Since 1981, Yohji Yamamoto has graced Paris Fashion Week with his shows for nearly half a century. Known for his free spirit unbound by societal norms and his defiant resistance to trends, he continues to express his rebellious ethos through his clothing. However, for the 2025-26 Fall/Winter collection, Yamamoto turned that defiance inward, rebelling against himself.
Backstage after the show, he greeted me—a Japanese journalist—with a playful joke: "I can’t speak Japanese very well." Amused, he proceeded to answer my questions with his characteristic wit. "This season, I decided to stuff ordinary clothes with cotton. Basically, I hate items made with puffers. That’s exactly why I decided to use puffers." His deliberately contradictory explanation was quintessentially Yamamoto.
This season's looks are almost entirely composed of pieces featuring puffers and quilting. However, they steer clear of sporty elements or clunky impressions, instead exuding the elegance and allure characteristic of Yohji Yamamoto. Single-breasted jackets and Chester coats are crafted from nylon, with quilting applied horizontally, diagonally, and vertically. He has carved out a new category by blending the formalweartailoring with the nylon and puffer elements of sportswear.
The rebellious spirit of Yohji Yamamoto is also reflected in his choice of materials that are rarely, if ever, used for puffer jackets, such as fabrics with a worn-in texture or silk-linen blends.
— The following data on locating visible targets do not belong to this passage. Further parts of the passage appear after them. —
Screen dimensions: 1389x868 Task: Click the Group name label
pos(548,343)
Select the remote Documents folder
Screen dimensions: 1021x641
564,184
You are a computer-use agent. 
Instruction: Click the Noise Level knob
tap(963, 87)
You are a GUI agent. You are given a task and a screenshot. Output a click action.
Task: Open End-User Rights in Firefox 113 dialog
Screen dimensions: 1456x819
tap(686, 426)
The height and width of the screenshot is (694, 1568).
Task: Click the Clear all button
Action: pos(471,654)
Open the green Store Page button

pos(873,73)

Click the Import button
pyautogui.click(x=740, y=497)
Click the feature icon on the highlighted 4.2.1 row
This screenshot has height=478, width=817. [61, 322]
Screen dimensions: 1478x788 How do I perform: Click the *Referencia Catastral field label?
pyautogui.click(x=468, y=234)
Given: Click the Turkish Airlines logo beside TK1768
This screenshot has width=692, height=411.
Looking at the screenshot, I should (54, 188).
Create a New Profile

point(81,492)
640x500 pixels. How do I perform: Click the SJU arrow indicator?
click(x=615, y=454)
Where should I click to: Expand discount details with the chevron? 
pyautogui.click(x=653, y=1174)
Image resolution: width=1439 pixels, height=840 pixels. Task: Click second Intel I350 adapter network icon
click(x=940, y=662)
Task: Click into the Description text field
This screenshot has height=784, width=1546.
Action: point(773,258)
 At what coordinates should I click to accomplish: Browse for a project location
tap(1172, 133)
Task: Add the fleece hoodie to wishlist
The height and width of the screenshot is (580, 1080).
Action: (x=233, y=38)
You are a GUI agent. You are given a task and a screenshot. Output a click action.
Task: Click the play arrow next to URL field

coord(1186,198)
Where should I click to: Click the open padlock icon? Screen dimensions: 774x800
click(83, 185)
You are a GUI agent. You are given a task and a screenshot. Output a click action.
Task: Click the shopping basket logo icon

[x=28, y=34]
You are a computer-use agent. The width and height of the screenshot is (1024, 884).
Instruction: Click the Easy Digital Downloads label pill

At the same time, his well-known warmth and humanity shine through in the collection. These qualities are embodied in the practical design, where the needs of modern wearers seeking active town-use apparel are addressed. The outerwear features quilted, waterproof nylon lining, making it reversible for versatility. During the show, models removed their jackets, turned them inside out, and swapped them with other models approaching from the opposite direction, showcasing two distinct ways to style the pieces.
The bottoms, like the outerwear, are predominantly quilted and feature a reversible design. The waistband includes an inside-out detail that intentionally exposes the garment's inner structure. Many items inspired by suits and workwear are padded to add volume and convey a sense of weight. However, they never exude the ruggedness often associated with sportswear, thanks to the meticulously calculated distribution of the padding. Yamamoto has pursued elegance by achieving a golden ratio for puffer silhouettes. He omits padding from the shoulders, arms, and sides, gradually increasing the volume from the top down to create a subtly flared shape. Yamamoto's clothes always emphasize the beauty of the silhouette and exude elegance through skillful cutting. The dedication to craft is evident in the production process, as every piece of padding is meticulously hand-filled.
But why explore down outerwear now? His answer was simple. "Every morning, after walking my dog, I stop by a café. Watching people on the street, I often see very cheap-looking down jackets," he said, covering his mouth with his hand in a playful laugh. Inspired by these everyday scenes, the collection brought this essence of daily life to the runway, immersing the audience in his unique world.
The runway featured individuals from Yamamoto’s circle, such as ballet dancer Hugo Marchand, photographer Mohamed Bourouissa, and artist couple Carla Arocha and Stéphane Schraenen. Their commanding presence created a synergy with Yamamoto's inventive pieces, accentuating the individuality of the wearer.
The collection was born out of Yamamoto's encounters with ordinary, mass-produced down outerwear in daily life and his own resistance to down jackets. The phrases inscribed on the outerwear, such as "I’m trying to create something that does not exist in the world" and "Sadness and suffering are the flowers of life," seemed to encapsulate Yamamoto’s life philosophy—one that also embodies the essence of his craft.
This new line of clothing adapts to lifestyles in cities experiencing increased annual rainfall. The garments are padded, warm, and envelop the wearer, all while elevating them with unparalleled elegance.